:: TASK ITEM ::
Your output should be the lines of the data that follow, reproduced exactly from the first through the line bearing "Kampanjat (649, 1690)".

[Collected data]
+ + + + +

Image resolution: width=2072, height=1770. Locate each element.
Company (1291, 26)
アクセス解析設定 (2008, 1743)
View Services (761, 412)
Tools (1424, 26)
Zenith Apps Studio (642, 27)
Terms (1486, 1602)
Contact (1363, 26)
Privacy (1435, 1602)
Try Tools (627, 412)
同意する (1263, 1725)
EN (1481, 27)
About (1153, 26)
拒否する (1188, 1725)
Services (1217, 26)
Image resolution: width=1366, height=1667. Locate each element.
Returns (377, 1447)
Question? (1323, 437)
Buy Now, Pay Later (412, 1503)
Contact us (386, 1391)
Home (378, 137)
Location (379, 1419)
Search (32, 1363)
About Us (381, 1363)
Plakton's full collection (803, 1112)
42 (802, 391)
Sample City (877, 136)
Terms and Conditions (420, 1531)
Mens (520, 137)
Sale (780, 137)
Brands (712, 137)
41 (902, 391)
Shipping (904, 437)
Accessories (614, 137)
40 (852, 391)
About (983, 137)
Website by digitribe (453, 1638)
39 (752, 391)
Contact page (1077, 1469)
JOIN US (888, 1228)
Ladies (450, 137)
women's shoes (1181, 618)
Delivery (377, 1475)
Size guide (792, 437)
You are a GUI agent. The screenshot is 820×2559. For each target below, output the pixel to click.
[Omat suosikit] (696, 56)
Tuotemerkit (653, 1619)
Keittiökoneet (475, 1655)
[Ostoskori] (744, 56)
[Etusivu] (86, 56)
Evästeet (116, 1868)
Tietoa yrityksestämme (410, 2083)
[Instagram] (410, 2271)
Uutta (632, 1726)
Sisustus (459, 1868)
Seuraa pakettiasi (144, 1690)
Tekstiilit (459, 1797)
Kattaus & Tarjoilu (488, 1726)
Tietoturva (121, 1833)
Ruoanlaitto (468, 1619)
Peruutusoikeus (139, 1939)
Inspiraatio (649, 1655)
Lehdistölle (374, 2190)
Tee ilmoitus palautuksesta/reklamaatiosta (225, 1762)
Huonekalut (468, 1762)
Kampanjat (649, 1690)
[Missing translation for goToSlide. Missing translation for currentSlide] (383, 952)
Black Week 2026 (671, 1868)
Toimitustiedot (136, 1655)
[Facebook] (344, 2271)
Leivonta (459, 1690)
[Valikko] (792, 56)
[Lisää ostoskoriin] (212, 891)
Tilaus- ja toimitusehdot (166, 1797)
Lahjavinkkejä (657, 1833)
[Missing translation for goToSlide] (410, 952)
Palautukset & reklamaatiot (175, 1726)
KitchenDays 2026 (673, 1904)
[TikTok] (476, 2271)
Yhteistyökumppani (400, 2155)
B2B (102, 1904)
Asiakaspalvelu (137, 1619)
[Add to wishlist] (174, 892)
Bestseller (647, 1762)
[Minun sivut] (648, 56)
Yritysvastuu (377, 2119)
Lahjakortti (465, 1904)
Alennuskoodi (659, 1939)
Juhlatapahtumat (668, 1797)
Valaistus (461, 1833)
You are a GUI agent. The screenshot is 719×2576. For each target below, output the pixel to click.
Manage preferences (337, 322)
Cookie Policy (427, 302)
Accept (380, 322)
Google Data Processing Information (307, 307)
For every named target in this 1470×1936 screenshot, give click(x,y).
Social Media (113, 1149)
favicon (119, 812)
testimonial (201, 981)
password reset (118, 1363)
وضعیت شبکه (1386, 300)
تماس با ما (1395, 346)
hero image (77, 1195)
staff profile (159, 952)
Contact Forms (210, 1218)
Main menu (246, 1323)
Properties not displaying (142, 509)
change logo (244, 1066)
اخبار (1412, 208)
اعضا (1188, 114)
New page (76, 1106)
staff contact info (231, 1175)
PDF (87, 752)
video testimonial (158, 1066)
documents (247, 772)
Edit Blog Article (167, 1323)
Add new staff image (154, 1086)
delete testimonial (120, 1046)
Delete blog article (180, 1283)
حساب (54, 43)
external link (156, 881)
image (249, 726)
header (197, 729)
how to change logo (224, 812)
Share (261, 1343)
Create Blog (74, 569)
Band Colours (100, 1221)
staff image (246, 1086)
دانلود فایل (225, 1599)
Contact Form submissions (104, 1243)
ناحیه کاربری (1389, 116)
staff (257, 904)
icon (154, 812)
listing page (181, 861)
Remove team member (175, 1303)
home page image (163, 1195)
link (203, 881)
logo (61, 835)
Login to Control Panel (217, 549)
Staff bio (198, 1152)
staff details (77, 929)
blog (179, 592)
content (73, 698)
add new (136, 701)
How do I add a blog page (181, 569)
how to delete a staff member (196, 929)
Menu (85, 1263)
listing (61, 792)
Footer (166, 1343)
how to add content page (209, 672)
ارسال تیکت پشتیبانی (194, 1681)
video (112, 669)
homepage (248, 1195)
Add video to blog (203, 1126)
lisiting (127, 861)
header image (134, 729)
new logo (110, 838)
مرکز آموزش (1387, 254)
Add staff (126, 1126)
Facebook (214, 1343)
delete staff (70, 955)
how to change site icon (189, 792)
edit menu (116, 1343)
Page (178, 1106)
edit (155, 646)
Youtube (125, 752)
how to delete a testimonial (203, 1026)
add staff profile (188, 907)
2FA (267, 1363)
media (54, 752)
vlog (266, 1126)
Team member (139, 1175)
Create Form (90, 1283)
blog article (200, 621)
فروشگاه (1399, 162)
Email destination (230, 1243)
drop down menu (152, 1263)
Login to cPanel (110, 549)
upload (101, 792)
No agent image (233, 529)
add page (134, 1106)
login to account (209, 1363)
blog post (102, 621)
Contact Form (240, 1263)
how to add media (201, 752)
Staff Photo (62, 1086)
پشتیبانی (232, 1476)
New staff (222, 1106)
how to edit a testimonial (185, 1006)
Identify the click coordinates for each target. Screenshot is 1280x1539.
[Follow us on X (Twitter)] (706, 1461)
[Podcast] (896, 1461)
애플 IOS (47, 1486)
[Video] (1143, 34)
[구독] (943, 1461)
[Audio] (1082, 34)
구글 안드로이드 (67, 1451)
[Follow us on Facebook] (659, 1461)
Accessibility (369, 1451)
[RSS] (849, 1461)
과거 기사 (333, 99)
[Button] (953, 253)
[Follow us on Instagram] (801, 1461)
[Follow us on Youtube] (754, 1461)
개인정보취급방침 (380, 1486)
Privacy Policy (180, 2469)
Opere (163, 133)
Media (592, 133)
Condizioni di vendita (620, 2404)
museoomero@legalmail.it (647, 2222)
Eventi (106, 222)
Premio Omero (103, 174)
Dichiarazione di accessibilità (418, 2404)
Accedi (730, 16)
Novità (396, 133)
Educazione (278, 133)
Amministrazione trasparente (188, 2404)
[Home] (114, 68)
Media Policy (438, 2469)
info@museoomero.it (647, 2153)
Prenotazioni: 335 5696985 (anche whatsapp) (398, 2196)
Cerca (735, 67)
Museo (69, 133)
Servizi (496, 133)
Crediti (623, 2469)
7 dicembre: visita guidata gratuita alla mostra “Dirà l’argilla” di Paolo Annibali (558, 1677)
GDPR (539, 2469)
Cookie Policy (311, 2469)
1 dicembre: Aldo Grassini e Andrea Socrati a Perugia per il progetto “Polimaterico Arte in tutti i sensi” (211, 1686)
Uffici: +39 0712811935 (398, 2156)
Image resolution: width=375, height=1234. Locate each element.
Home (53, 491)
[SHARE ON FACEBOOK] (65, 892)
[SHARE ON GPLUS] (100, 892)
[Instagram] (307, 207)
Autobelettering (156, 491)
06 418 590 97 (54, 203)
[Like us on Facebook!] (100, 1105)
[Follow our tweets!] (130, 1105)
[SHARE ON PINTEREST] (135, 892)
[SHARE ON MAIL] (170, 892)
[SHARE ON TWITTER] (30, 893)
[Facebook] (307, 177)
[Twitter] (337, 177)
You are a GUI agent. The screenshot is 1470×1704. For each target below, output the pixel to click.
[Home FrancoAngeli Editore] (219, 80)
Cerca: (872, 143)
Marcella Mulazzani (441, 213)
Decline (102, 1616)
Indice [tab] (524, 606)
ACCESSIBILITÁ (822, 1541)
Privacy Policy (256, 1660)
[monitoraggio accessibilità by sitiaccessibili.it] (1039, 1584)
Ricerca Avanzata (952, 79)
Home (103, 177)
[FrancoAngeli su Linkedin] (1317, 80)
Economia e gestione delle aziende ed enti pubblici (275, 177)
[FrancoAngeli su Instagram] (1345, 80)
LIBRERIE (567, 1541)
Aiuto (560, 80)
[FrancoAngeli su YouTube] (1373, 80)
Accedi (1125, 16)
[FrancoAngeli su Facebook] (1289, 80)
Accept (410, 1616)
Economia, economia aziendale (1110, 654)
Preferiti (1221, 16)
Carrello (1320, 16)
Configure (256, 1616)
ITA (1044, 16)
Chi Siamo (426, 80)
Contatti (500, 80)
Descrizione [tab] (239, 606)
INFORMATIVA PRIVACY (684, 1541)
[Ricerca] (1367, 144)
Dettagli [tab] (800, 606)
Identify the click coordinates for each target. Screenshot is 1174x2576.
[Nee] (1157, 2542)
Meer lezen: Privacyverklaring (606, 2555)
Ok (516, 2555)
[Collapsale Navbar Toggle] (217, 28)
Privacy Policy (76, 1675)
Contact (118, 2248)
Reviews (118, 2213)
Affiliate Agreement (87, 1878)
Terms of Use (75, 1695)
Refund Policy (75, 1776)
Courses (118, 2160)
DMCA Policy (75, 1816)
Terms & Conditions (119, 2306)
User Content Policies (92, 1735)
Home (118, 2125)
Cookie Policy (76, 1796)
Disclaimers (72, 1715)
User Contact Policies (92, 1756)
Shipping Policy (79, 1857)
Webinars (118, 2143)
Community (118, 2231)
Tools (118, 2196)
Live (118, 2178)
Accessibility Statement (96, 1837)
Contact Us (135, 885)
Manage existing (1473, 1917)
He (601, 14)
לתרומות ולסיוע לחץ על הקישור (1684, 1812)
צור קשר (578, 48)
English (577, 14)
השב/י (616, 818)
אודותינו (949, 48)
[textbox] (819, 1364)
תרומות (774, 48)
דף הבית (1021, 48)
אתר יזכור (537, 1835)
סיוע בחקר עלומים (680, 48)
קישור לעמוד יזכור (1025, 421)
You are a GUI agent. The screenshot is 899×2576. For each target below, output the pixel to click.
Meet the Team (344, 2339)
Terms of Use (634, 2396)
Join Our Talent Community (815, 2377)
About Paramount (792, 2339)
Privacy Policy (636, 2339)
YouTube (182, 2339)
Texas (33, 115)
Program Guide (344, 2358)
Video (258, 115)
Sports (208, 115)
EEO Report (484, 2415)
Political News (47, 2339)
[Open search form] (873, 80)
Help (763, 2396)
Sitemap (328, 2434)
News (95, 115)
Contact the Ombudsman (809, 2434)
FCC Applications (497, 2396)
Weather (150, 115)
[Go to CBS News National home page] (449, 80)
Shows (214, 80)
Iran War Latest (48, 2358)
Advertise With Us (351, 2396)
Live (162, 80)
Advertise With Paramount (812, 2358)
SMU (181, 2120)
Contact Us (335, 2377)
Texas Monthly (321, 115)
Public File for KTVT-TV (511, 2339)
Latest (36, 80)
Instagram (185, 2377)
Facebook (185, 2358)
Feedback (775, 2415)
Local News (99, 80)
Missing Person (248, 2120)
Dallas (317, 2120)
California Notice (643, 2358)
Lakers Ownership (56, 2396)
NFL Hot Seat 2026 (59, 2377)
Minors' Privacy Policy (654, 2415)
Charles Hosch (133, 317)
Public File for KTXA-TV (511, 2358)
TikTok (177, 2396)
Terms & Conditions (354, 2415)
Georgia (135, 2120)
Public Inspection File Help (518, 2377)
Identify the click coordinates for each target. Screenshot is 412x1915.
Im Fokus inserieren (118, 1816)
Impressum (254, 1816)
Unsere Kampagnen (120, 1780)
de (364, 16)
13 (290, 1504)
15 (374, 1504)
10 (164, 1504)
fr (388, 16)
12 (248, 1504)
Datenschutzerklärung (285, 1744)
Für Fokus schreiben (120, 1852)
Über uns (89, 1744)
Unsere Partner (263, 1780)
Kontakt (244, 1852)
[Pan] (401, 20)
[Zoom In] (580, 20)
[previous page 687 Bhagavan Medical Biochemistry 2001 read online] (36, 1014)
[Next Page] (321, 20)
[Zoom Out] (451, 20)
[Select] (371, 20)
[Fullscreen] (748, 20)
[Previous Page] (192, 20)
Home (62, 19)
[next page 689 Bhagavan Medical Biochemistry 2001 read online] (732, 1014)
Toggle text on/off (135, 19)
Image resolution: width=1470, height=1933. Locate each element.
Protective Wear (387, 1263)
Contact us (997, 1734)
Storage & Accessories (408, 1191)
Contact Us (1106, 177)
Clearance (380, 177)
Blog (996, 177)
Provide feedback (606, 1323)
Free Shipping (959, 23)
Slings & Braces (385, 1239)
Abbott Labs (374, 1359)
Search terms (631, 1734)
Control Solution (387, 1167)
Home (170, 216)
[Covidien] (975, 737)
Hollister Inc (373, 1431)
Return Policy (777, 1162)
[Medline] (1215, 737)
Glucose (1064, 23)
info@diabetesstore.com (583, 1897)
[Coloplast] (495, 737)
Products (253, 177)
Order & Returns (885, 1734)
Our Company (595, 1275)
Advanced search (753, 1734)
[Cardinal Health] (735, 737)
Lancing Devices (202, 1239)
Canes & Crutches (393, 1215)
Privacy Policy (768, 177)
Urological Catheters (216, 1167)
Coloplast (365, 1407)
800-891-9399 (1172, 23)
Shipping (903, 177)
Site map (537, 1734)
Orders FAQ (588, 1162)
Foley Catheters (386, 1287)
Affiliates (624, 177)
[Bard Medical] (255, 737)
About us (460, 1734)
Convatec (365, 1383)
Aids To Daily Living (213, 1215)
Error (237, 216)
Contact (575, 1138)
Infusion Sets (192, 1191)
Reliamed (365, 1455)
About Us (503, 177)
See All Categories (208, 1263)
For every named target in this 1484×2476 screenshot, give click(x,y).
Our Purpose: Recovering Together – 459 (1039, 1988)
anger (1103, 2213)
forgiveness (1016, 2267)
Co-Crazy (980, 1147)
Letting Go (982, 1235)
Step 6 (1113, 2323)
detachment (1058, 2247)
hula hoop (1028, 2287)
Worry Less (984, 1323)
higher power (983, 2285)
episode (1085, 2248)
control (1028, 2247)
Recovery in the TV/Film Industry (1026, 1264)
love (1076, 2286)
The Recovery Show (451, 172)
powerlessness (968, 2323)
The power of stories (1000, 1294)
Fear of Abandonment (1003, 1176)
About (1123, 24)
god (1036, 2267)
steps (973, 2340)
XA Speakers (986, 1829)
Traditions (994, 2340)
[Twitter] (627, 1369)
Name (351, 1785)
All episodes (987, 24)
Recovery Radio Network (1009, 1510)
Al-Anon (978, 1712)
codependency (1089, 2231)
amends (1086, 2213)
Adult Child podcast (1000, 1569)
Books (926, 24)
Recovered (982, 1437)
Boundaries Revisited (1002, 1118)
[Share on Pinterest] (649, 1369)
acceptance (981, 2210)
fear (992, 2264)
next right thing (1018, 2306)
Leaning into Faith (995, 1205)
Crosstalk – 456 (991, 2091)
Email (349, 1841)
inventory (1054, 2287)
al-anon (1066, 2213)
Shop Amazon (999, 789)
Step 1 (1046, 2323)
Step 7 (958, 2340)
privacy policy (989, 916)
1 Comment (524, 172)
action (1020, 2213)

+ + + + +

:: PROBLEM SOLUTION ::
Image resolution: width=2072, height=1770. Locate each element.
Company (1291, 26)
アクセス解析設定 (2008, 1743)
View Services (761, 412)
Tools (1424, 26)
Zenith Apps Studio (642, 27)
Terms (1486, 1602)
Contact (1363, 26)
Privacy (1435, 1602)
Try Tools (627, 412)
同意する (1263, 1725)
EN (1481, 27)
About (1153, 26)
拒否する (1188, 1725)
Services (1217, 26)
Image resolution: width=1366, height=1667. Locate each element.
Returns (377, 1447)
Question? (1323, 437)
Buy Now, Pay Later (412, 1503)
Contact us (386, 1391)
Home (378, 137)
Location (379, 1419)
Search (32, 1363)
About Us (381, 1363)
Plakton's full collection (803, 1112)
42 (802, 391)
Sample City (877, 136)
Terms and Conditions (420, 1531)
Mens (520, 137)
Sale (780, 137)
Brands (712, 137)
41 (902, 391)
Shipping (904, 437)
Accessories (614, 137)
40 (852, 391)
About (983, 137)
Website by digitribe (453, 1638)
39 (752, 391)
Contact page (1077, 1469)
JOIN US (888, 1228)
Ladies (450, 137)
women's shoes (1181, 618)
Delivery (377, 1475)
Size guide (792, 437)
You are a GUI agent. The screenshot is 820×2559. For each target below, output the pixel to click.
[Omat suosikit] (696, 56)
Tuotemerkit (653, 1619)
Keittiökoneet (475, 1655)
[Ostoskori] (744, 56)
[Etusivu] (86, 56)
Evästeet (116, 1868)
Tietoa yrityksestämme (410, 2083)
[Instagram] (410, 2271)
Uutta (632, 1726)
Sisustus (459, 1868)
Seuraa pakettiasi (144, 1690)
Tekstiilit (459, 1797)
Kattaus & Tarjoilu (488, 1726)
Tietoturva (121, 1833)
Ruoanlaitto (468, 1619)
Peruutusoikeus (139, 1939)
Inspiraatio (649, 1655)
Lehdistölle (374, 2190)
Tee ilmoitus palautuksesta/reklamaatiosta (225, 1762)
Huonekalut (468, 1762)
Kampanjat (649, 1690)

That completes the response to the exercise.